[Saved entries]
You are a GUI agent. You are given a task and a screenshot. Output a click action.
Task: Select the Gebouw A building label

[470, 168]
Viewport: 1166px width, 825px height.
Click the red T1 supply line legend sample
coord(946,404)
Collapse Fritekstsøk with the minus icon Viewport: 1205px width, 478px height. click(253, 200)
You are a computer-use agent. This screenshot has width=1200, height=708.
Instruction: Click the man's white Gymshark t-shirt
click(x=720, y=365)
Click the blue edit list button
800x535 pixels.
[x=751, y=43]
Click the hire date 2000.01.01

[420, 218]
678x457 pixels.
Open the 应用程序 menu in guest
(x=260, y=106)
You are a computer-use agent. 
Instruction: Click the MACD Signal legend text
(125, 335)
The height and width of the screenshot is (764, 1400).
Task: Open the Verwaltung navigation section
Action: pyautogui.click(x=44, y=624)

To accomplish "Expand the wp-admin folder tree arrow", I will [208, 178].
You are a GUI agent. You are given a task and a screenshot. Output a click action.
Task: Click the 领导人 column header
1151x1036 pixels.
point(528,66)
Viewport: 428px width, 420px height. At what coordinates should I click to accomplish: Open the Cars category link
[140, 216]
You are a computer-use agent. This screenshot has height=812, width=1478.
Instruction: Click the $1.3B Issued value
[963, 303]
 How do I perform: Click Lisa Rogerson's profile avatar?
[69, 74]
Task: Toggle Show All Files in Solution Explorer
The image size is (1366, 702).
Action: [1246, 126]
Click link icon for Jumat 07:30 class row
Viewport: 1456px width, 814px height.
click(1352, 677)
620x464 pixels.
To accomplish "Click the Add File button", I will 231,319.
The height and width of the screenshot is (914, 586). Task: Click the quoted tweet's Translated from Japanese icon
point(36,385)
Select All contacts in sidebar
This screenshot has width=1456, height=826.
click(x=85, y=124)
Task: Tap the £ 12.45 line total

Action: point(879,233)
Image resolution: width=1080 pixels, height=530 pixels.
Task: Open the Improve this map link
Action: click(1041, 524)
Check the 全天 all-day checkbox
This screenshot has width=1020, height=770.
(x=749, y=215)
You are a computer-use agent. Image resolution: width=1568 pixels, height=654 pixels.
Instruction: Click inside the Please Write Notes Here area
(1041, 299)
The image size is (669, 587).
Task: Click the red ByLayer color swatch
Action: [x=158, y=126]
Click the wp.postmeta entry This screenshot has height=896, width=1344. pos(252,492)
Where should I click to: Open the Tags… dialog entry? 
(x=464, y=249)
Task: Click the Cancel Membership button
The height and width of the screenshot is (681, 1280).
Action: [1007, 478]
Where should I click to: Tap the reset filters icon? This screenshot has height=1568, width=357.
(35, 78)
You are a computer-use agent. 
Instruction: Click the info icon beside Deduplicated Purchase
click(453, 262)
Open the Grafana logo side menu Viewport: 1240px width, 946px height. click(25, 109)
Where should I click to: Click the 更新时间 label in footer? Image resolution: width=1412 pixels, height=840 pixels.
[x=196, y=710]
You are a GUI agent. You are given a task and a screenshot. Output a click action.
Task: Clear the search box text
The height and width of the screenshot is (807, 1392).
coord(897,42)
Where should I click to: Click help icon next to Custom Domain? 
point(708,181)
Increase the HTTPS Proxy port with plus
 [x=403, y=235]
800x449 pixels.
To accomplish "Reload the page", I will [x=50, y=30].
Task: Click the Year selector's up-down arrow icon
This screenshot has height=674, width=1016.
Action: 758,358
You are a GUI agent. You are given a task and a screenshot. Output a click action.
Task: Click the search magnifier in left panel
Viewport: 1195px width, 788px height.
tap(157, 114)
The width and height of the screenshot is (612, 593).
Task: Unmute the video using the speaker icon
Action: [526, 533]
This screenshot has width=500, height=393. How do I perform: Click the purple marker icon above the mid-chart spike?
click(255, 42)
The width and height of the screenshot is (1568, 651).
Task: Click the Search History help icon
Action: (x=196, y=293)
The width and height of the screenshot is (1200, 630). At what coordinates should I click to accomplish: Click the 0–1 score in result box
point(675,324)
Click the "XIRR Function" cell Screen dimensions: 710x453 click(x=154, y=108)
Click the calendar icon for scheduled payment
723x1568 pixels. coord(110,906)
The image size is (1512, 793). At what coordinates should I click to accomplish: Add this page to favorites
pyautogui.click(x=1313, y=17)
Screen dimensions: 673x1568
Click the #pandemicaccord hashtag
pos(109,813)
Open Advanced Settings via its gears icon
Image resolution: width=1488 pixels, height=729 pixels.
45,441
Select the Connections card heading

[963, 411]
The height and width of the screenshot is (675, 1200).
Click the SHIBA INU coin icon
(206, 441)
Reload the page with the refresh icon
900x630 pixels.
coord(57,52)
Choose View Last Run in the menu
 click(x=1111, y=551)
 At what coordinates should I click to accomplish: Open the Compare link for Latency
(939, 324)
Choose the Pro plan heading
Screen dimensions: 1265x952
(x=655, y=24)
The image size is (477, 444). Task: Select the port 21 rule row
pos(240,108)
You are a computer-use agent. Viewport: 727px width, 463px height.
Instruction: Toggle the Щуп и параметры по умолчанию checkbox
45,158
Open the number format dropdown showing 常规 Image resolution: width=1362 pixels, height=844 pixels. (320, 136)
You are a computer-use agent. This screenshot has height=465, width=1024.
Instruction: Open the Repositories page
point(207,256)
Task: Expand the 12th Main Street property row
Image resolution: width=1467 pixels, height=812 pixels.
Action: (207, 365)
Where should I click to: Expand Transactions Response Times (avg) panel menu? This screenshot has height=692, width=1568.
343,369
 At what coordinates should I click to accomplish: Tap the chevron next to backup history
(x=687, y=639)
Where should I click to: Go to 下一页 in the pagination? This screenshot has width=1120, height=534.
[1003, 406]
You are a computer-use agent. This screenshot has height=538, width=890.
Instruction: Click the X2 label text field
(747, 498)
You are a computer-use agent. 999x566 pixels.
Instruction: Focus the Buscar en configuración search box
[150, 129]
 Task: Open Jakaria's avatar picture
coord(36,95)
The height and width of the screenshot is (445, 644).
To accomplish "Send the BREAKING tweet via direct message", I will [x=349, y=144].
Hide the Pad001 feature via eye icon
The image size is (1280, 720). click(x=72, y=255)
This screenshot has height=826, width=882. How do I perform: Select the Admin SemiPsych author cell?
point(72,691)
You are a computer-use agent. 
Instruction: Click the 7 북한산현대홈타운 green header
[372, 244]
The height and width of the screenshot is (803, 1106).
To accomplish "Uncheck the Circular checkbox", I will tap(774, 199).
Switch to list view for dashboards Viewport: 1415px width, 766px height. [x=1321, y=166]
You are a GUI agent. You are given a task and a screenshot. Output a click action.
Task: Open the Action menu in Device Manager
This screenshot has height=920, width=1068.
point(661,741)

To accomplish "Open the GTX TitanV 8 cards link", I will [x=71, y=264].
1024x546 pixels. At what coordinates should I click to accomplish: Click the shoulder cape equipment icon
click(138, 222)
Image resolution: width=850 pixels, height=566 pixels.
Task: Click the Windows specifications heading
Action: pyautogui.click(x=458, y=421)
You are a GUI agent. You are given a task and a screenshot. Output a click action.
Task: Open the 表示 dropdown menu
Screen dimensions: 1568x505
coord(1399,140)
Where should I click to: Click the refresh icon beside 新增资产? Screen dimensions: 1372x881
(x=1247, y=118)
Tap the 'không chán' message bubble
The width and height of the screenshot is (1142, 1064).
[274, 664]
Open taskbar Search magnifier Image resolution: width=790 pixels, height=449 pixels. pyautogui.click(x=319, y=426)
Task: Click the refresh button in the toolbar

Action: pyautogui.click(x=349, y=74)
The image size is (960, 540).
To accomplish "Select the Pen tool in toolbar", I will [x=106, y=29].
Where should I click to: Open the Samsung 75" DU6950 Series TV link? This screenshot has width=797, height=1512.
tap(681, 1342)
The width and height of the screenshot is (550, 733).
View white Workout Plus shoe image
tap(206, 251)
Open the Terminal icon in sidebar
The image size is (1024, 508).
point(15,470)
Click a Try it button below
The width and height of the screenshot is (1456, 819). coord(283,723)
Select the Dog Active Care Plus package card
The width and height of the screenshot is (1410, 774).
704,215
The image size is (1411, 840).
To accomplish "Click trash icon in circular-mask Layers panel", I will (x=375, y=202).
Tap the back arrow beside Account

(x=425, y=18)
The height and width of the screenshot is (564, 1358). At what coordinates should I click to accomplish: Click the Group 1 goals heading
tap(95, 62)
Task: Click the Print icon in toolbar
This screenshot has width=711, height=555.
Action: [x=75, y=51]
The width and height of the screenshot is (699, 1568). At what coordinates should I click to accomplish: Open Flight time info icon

**Requirement**
Keep only those lines of the records that hold "magnifier", and return them.

**Your solution**
Task: Click the search magnifier in left panel
Open taskbar Search magnifier Image resolution: width=790 pixels, height=449 pixels. pyautogui.click(x=319, y=426)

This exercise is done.